Jack Donovan is an American author known for his writing on masculinity and for his criticisms of feminism and gay culture.

Donovan is currently a contributor to AlternativeRight.com,[1] Counter Currents,[2] Radix Journal,[3] and an anti-feminist men's rights blog The Spearhead.[4] He also spoke at the National Policy Institute's 2013 conference,[5] and the 2014 American Renaissance conference.[6]

Androphilia[edit]

Although Donovan is a homosexual himself, Androphilia, A Manifesto is a polemic directed at the gay community and contemporary gay culture. In Androphilia, Donovan employs the word androphilia to distinguish his own experience of homosexual desire, which he defines as a “Mars/Mars” attraction between two men, from the label “gay” which, Donovan claims, is inseparable from connotations of effeminacy and “a whole cultural and a political movement that promotes anti-male feminism, victim mentality, and leftist politics.” Donovan uses the term androphilia to emphasize masculinity in both the object and the subject of male homosexual desire, and rejects the gender nonconformity that he sees in gay identity. Donovan advocates withdrawal from the gay community and mainstream gay culture, the rejection of the label “gay,” for those men who feel limited by it, and advises those men to concentrate on developing friendships with heterosexual men and to explore traditional male gender roles.
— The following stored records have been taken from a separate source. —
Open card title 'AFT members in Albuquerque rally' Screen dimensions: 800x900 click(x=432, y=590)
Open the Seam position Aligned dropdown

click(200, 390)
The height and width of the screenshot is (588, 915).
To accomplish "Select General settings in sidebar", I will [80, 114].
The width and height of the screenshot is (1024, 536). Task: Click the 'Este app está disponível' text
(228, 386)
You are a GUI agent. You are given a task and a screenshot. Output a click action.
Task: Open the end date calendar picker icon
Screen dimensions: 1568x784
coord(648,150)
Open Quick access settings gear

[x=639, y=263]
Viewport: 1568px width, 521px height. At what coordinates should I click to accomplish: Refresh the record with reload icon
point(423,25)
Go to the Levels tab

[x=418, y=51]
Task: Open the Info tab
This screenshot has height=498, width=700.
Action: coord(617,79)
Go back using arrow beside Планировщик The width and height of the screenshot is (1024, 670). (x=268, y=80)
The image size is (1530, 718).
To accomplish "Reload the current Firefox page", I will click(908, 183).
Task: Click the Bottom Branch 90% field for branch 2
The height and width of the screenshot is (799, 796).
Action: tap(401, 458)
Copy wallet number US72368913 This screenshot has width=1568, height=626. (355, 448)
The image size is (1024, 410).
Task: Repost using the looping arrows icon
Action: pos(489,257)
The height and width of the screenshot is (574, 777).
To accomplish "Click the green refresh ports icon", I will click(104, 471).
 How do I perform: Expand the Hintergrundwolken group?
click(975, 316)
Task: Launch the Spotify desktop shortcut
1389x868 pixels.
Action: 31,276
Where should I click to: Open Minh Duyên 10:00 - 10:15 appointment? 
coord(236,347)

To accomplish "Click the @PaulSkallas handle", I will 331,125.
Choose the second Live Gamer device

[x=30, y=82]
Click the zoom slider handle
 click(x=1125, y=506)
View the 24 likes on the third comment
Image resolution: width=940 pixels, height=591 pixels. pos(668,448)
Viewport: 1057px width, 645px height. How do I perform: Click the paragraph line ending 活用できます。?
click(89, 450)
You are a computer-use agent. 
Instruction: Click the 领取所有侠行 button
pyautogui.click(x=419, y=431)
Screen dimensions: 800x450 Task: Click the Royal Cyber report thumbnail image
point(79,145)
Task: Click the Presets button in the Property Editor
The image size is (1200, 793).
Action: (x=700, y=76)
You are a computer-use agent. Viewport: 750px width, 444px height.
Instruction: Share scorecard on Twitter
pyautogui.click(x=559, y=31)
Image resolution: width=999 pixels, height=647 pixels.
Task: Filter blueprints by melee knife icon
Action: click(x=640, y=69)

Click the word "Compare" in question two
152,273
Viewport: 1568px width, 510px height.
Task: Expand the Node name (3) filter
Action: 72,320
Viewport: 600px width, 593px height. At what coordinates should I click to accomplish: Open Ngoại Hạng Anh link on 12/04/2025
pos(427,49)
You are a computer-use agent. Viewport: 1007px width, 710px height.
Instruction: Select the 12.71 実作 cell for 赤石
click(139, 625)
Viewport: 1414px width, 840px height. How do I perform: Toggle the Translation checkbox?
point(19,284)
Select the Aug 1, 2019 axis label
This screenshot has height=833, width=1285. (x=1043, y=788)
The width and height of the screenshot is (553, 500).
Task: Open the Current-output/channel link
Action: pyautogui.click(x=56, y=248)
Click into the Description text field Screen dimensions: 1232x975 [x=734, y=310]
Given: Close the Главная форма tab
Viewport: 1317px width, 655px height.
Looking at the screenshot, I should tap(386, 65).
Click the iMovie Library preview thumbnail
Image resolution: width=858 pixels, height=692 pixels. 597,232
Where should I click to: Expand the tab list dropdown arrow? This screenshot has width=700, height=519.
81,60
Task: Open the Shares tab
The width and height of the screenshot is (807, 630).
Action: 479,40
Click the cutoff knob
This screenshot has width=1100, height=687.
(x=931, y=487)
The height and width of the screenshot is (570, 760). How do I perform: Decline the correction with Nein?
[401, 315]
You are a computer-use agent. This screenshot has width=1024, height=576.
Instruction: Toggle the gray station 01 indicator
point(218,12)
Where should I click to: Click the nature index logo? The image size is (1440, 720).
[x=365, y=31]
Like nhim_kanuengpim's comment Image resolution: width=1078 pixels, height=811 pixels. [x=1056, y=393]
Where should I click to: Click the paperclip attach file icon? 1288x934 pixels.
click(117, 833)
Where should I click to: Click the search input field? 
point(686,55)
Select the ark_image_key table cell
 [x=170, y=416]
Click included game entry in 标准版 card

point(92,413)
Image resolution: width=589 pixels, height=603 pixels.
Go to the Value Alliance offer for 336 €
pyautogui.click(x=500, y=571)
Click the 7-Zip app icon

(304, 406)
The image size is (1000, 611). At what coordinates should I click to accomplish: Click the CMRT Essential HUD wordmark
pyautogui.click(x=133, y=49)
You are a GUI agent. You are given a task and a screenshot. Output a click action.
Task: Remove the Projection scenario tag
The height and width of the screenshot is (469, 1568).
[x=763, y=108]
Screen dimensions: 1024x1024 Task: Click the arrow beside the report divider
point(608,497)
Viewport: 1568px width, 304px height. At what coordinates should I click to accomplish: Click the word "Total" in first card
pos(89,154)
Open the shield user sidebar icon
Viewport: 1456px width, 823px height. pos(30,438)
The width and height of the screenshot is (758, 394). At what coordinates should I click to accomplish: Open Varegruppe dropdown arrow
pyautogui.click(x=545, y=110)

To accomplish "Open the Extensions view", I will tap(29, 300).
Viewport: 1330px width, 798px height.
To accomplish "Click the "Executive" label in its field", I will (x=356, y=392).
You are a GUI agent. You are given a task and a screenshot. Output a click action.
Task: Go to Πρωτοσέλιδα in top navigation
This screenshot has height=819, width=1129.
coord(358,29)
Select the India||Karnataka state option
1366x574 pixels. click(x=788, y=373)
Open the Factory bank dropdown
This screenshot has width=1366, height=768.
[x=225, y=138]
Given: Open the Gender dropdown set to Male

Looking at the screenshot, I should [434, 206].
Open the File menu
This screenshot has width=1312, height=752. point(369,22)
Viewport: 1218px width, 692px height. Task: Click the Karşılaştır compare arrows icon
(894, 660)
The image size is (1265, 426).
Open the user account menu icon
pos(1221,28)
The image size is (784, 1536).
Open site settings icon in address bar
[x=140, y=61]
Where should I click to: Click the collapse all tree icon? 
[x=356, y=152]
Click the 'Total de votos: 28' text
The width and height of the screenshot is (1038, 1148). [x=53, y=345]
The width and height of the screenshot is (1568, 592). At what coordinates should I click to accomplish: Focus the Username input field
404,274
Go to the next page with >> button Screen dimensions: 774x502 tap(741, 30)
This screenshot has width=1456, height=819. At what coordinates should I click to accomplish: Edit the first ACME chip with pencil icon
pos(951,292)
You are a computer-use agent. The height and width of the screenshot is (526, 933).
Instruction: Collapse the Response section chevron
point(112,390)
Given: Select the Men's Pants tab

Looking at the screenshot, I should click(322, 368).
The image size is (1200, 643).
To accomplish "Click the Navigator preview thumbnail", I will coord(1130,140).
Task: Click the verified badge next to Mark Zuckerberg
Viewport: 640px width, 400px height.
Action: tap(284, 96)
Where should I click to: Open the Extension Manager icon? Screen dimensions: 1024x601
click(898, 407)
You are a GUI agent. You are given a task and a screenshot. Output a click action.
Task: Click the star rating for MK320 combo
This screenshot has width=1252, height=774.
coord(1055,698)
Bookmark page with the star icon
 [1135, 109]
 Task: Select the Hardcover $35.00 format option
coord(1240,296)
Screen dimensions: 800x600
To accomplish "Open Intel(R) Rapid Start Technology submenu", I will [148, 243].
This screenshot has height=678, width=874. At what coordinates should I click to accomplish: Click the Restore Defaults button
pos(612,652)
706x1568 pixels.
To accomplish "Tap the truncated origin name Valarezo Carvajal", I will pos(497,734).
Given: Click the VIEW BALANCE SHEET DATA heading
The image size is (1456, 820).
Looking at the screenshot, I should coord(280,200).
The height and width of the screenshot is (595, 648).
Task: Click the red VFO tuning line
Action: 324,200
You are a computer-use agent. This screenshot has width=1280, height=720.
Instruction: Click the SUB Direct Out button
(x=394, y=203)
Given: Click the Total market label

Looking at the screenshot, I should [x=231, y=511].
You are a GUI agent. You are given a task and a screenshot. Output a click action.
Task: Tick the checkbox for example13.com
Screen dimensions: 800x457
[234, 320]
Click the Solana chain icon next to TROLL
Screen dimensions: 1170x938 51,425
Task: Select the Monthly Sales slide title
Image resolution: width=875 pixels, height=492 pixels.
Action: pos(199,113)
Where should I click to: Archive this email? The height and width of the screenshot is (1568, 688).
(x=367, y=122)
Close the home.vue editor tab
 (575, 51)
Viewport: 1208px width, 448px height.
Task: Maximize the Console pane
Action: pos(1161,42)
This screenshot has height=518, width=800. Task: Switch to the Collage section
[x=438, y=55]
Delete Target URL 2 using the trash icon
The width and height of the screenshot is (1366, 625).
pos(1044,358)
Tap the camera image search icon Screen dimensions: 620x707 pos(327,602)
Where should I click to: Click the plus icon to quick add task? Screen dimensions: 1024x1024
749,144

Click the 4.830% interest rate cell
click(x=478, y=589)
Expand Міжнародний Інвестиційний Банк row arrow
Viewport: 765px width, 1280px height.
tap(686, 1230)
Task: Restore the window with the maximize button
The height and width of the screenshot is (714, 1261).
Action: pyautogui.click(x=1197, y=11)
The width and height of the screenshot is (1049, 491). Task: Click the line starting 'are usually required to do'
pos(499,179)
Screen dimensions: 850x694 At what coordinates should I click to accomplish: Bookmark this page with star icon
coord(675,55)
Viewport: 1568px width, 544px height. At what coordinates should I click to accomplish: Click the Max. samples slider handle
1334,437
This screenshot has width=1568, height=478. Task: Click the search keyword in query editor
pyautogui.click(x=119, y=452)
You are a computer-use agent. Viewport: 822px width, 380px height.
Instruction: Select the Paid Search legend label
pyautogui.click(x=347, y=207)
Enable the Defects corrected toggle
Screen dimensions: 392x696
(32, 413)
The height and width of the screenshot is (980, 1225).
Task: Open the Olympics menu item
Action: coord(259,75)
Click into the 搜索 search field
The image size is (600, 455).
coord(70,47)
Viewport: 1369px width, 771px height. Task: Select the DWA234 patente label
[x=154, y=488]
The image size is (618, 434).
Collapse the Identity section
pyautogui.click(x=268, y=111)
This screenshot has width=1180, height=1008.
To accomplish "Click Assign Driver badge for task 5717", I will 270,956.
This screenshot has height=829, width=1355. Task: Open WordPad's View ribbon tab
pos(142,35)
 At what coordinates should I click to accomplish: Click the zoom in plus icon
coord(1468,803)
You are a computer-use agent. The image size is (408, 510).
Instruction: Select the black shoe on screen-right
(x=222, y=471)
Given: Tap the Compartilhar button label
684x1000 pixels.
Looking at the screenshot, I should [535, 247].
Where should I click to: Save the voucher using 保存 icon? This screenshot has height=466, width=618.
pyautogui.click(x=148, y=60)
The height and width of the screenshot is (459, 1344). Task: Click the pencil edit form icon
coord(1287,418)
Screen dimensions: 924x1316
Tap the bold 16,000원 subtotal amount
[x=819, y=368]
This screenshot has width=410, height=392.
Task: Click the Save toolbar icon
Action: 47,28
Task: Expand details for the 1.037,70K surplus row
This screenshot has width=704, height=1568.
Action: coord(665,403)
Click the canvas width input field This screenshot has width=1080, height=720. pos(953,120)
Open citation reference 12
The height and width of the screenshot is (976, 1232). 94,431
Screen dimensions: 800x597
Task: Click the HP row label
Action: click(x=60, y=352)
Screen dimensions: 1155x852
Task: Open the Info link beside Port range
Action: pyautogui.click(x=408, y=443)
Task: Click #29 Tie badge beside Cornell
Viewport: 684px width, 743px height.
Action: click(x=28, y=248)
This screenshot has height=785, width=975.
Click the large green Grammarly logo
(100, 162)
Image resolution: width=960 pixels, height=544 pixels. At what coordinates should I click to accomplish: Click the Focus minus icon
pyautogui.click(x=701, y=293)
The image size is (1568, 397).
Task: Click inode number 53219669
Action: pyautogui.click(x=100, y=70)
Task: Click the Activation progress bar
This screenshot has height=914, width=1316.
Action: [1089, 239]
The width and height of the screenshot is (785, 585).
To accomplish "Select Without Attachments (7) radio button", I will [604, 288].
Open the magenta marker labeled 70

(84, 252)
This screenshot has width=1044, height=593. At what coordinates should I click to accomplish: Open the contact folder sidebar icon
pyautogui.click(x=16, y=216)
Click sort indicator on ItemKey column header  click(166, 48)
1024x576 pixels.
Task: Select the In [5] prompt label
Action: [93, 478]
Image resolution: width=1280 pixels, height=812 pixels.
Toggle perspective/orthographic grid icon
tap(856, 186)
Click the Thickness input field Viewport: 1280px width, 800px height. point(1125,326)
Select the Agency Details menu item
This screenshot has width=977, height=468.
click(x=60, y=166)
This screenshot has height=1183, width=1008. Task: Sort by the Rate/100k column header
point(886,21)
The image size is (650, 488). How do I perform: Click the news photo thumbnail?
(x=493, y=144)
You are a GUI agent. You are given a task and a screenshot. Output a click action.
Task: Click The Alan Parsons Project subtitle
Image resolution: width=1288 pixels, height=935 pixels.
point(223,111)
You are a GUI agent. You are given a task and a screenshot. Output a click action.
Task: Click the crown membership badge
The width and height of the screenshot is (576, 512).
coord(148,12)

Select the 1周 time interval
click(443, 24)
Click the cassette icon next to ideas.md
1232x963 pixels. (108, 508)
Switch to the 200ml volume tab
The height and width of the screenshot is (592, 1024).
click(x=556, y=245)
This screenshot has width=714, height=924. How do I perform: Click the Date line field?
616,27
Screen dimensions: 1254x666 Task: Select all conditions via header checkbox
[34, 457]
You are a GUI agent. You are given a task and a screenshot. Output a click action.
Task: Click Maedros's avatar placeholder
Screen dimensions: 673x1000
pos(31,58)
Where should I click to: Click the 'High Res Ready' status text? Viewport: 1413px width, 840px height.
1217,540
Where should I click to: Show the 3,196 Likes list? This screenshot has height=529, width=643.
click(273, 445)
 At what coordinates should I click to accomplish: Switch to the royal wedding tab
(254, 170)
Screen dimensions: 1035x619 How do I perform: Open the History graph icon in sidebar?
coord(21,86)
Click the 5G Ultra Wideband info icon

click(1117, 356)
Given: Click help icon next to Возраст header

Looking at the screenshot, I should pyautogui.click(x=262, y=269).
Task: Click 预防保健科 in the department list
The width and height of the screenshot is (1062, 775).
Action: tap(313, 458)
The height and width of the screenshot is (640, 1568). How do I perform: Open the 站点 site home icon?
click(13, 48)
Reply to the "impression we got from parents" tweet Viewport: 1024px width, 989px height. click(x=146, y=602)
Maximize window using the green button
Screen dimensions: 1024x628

In an essay separate from the manifesto itself, entitled “Agreements Between Men,” Donovan makes an aesthetic argument against same-sex marriage, opting for more private arrangements and expressions of bonds, inspired by male friendships instead of heterosexual romance. When asked about legal bans on same-sex marriage, Donovan clarified that he was “sympathetic to some sort of legal arrangement” but “against same-sex marriage, using the word marriage,” on the grounds that marriage is a cultural institution with, “too much historical baggage.”[7]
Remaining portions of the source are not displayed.